Department of Diagnostic and Interventional Radiology, Member of the German Center for Lung Research (DZL), Hannover Medical School, Carl-Neuberg-Str. 1, 30625 Hannover, Germany.
Institute for Biostatistics, Hannover Medical School, Hannover, Germany.
Eur J Radiol. 2017 Sep;94:78-84. doi: 10.1016/j.ejrad.2017.06.008. Epub 2017 Jun 15.
To describe early signs for restrictive subtype of chronic lung allograft dysfunction (CLAD) after lung transplantation in computed tomography (CT) and to evaluate the predictive value for disease progression and survival.
52 CT examinations in lung transplant patients at CLAD onset were scored for CT features referring to airways disease, parenchymal or pleural abnormality. Patients with and without later development of restrictive CLAD (TLC≤80%) were compared. A radiological score for inflammation including pleural effusion, central and peripheral ground glass opacities and consolidations was calculated and used for survival analysis.
CT of patients with later development of restrictive CLAD showed significantly more often abnormalities at CLAD onset, in particular consolidations (57% vs. 4%; p<0.001) and ground glass attenuations (71% vs. 7%; p<0.001) than those of patients without the restrictive phenotype. CT score for inflammation was significantly higher in patients with than without later restrictive CLAD (3.4 vs. 0.6; p<0.001). Survival of patients with a high score (>2) for inflammation in CT at CLAD onset was significantly lower than of those with a low score (443 vs. 2415 days; p=0.019).
CT at CLAD onset differs in patients with/without later development of the restrictive phenotype. It is therefore an indicator for future development of restrictive CLAD and predictor for survival. It should be implemented in the diagnostic work-up at diagnosis of CLAD.
描述肺移植后慢性移植物肺功能障碍(CLAD)限制性亚型的早期 CT 征象,并评估其对疾病进展和生存的预测价值。

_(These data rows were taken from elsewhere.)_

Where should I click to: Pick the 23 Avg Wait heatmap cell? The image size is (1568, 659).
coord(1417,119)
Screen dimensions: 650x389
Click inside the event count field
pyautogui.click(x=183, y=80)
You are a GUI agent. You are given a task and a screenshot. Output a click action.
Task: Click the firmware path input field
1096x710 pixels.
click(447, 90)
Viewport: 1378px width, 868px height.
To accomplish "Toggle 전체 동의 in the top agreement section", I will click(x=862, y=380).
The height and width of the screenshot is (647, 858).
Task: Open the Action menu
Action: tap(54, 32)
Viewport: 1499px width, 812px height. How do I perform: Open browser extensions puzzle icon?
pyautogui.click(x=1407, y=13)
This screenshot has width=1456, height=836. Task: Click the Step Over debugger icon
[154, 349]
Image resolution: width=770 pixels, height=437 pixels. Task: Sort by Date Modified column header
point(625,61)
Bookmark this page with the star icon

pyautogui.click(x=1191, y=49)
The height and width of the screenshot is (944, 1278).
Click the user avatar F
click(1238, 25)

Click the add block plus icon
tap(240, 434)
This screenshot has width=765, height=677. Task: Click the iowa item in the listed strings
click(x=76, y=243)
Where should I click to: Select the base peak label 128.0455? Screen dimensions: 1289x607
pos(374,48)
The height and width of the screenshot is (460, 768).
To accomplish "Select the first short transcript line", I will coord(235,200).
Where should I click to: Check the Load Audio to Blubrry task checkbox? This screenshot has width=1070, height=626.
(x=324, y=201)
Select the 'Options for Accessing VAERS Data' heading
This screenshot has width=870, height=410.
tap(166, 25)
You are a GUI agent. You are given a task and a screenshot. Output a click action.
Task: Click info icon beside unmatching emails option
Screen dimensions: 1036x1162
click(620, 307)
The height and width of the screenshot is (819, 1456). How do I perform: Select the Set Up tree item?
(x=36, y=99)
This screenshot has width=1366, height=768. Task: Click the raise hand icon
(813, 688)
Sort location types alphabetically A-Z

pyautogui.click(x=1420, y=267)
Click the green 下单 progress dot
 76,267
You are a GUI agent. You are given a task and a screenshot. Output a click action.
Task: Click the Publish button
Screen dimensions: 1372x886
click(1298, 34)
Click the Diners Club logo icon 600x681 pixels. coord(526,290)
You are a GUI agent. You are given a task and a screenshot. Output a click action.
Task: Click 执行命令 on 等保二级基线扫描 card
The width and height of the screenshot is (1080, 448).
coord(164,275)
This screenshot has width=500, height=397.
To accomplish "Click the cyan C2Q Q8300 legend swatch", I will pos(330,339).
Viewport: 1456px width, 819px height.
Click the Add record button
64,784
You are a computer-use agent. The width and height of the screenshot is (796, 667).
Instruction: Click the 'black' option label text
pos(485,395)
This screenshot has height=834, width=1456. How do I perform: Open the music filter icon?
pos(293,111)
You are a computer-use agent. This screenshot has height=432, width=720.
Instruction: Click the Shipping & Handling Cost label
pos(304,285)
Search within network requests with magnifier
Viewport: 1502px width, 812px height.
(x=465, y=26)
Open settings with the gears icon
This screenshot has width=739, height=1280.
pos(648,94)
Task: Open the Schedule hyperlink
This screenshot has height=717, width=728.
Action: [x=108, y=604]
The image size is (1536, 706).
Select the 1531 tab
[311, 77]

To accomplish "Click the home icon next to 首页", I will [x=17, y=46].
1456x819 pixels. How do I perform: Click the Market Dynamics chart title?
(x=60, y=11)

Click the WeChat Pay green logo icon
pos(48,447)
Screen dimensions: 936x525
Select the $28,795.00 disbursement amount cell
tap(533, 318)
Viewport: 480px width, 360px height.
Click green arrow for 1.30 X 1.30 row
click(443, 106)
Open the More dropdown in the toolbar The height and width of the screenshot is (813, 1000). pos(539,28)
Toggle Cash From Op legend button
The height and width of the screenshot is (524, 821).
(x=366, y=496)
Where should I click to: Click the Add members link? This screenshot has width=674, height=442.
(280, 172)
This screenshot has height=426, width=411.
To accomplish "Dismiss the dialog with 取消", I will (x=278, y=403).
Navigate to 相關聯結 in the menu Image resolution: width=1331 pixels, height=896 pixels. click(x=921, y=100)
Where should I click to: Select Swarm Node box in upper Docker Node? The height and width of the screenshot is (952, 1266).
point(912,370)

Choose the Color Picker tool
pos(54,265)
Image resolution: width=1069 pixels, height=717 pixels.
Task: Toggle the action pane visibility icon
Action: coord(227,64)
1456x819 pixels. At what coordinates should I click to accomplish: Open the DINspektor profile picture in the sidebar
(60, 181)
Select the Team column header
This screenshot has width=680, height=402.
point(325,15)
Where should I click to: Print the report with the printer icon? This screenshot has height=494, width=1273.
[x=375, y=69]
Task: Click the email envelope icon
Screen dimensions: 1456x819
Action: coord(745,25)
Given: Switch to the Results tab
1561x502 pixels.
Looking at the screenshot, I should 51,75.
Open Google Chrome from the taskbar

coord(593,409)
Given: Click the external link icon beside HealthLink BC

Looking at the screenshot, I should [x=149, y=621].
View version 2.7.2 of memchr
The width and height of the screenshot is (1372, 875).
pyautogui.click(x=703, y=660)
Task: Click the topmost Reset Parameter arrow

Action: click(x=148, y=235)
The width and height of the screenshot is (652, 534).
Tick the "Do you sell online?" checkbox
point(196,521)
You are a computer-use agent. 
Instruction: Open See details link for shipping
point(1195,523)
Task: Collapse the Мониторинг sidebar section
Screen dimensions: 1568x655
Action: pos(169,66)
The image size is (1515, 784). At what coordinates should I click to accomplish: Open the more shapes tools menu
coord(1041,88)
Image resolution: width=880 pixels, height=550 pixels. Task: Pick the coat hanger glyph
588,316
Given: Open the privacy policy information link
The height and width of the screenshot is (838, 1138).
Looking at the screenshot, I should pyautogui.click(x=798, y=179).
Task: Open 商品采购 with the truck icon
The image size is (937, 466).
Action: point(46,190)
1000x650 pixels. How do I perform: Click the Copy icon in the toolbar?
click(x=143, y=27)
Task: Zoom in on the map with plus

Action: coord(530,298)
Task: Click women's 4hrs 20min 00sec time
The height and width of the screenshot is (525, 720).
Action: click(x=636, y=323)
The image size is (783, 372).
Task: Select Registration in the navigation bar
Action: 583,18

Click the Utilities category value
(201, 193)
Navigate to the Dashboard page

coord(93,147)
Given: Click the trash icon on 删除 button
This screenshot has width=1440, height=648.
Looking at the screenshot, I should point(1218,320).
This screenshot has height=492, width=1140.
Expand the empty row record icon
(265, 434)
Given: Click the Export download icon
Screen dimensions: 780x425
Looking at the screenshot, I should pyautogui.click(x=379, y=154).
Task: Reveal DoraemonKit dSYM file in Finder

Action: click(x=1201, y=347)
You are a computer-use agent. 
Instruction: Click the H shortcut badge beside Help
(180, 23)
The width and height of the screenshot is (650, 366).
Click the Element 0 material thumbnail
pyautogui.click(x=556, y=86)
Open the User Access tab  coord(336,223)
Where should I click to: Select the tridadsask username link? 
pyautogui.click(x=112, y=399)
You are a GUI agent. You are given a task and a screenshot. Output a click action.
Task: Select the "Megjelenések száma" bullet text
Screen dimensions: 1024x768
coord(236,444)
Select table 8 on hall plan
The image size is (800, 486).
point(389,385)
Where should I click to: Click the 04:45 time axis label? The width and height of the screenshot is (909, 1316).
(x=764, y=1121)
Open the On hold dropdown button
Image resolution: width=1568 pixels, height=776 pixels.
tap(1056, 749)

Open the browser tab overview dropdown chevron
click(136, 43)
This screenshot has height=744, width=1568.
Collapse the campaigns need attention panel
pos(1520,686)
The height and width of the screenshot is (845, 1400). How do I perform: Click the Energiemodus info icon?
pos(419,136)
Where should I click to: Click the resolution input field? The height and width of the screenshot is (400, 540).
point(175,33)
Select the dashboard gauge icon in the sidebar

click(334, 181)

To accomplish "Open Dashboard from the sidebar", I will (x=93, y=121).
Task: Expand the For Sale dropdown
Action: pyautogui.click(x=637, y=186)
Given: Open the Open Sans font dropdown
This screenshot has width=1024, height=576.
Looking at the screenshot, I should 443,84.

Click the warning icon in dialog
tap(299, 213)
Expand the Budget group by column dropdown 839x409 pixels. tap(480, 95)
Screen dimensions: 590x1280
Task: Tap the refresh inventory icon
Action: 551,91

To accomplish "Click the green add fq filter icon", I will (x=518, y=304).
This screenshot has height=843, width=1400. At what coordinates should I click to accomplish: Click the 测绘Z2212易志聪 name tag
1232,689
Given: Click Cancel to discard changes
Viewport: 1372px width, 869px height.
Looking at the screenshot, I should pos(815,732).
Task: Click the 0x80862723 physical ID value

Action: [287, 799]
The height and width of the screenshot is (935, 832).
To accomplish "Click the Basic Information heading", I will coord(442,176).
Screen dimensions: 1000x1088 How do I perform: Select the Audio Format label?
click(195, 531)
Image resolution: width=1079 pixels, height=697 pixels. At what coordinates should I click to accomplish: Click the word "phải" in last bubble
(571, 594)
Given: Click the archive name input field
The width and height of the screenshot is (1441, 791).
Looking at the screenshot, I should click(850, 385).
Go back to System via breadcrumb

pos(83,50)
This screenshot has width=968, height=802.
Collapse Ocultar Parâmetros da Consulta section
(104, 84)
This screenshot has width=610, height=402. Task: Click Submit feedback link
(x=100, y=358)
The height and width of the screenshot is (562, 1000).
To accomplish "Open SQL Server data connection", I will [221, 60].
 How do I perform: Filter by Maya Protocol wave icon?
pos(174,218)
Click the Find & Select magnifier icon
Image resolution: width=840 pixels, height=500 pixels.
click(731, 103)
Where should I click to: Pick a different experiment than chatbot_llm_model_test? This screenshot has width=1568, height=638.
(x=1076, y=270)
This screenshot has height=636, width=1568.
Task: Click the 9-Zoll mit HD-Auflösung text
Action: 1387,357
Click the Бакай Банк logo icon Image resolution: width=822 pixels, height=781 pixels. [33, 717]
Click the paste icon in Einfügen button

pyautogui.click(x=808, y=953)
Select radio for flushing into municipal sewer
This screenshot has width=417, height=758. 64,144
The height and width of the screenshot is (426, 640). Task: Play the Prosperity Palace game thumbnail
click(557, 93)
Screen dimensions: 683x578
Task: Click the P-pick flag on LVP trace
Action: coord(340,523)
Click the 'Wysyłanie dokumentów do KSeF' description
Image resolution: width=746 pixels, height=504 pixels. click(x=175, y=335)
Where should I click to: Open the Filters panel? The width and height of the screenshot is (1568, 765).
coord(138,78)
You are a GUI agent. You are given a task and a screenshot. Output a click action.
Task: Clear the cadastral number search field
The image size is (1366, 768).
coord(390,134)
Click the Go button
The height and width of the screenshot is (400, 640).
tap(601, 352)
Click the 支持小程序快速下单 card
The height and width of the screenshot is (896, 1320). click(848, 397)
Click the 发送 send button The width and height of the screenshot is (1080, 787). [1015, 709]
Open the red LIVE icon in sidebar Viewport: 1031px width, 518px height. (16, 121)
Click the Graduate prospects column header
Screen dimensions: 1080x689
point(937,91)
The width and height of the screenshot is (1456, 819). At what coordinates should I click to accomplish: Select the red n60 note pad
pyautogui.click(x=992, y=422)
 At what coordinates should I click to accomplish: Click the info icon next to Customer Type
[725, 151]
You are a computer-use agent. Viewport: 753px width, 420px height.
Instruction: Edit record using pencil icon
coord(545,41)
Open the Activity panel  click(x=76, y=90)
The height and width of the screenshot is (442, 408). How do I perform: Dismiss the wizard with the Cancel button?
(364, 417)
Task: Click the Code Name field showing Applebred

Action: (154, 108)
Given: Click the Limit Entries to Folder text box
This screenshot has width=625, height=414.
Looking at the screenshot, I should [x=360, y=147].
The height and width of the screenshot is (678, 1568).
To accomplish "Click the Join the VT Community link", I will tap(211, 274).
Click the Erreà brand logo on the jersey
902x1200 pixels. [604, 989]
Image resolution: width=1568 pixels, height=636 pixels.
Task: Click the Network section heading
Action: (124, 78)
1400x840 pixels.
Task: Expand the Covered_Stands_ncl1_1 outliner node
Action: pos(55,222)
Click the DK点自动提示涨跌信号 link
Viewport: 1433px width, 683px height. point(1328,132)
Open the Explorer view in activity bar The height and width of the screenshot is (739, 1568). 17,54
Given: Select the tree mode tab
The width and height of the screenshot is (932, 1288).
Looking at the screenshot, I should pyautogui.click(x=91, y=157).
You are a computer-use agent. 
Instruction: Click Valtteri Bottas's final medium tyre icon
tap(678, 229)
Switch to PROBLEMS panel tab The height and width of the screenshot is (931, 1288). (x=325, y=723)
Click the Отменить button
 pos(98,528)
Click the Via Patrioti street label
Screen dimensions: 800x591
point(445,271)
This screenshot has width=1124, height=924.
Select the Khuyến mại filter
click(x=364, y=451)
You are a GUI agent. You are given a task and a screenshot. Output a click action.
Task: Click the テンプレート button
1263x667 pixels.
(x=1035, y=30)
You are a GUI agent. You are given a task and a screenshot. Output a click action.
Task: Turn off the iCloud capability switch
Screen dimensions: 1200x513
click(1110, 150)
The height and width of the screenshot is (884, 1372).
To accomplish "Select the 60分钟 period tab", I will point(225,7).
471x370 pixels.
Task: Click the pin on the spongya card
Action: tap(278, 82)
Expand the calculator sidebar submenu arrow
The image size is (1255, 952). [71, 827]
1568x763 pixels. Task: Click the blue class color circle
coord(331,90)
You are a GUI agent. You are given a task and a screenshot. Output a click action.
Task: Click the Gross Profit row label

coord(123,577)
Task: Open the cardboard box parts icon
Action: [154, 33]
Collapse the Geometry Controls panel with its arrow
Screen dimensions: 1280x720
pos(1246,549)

对 52 例 CLAD 发病时的肺移植患者 CT 进行评分,以评估气道疾病、实质或胸膜异常的 CT 特征。比较有和无限制性 CLAD(TLC≤80%)的患者。计算包括胸腔积液、中央和外周磨玻璃影和实变在内的炎症放射学评分,并用于生存分析。
进展为限制性 CLAD 的患者 CT 显示,在 CLAD 发病时更常出现异常,特别是实变(57%比4%;p<0.001)和磨玻璃衰减(71%比7%;p<0.001),而非限制性表型的患者。有和无限制性 CLAD 患者 CT 炎症评分差异显著(3.4 比 0.6;p<0.001)。CLAD 发病时 CT 炎症评分高(>2)的患者生存率明显低于评分低的患者(443 比 2415 天;p=0.019)。
CLAD 发病时的 CT 在有/无限制性表型的患者中存在差异。因此,它是未来发生限制性 CLAD 的指标和生存的预测因素。它应在 CLAD 诊断时的诊断工作中实施。